Bangin’ Pão de Queijo

After a lot of trial and error (mostly trial), I’ve finally got a killer combo that works, and I’ve documented it. This is what you need to make some awesome Pão de Queijo (aka Brazilian Puffy Cheese Bread things):

I’m using extra sharp cheddar and parmesan cheese. Is that the real way of making it? Probably not. Shut up and preheat your oven to 400°F (204.444444 C?).
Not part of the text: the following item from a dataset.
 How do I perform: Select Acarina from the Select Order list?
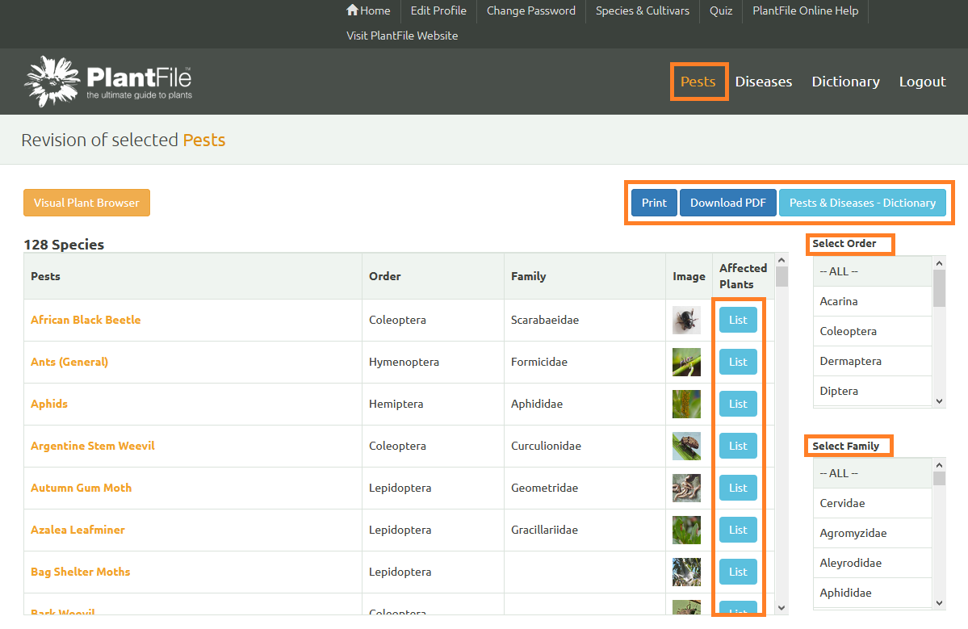[x=839, y=301]
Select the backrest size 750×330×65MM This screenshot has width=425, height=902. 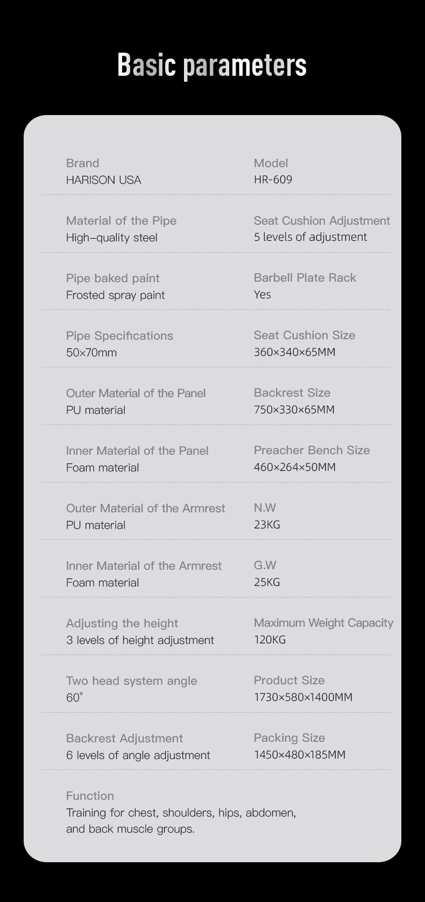point(294,410)
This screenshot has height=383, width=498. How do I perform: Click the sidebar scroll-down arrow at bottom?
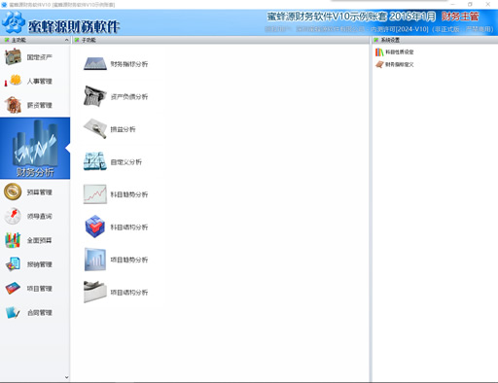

  • About 1 cup of cheese (about 3/4 finely shredded cheddar, and about 1/4 grated parmesan). I also shook the cup a lot while I was shredding so that the cheese settled, and I could cheat some extra cheese in.
  • 1.5 cups of tapioca flour
  • 3/4 cup of whole milk
  • 1/3 cup of oil (I used a combo of sunflour oil, about 1/4 cup, and extra virgin olive oil the rest of the way).
  • one egg.

Keep some Fleur de Sel or sea salt aside for later.

Throw everything into a blender and blend it until its smooth and you don’t see chunks of anything.

Then pour all the gook into a mini muffin pan. NOW sprinkle some salt over the top. I like using fleur de sel because it’s not as overbearing as table salt, and the salt crystals are very light, sometimes even hollow, providing a nice salty crunch. I know it sounds stupid, but trust me.

Stick it in the oven for about 15 minutes, or until they begin to brown over the top (don’t let them brown over completely unless you want them to be chewy). That’s all. Thank you and Jah bless.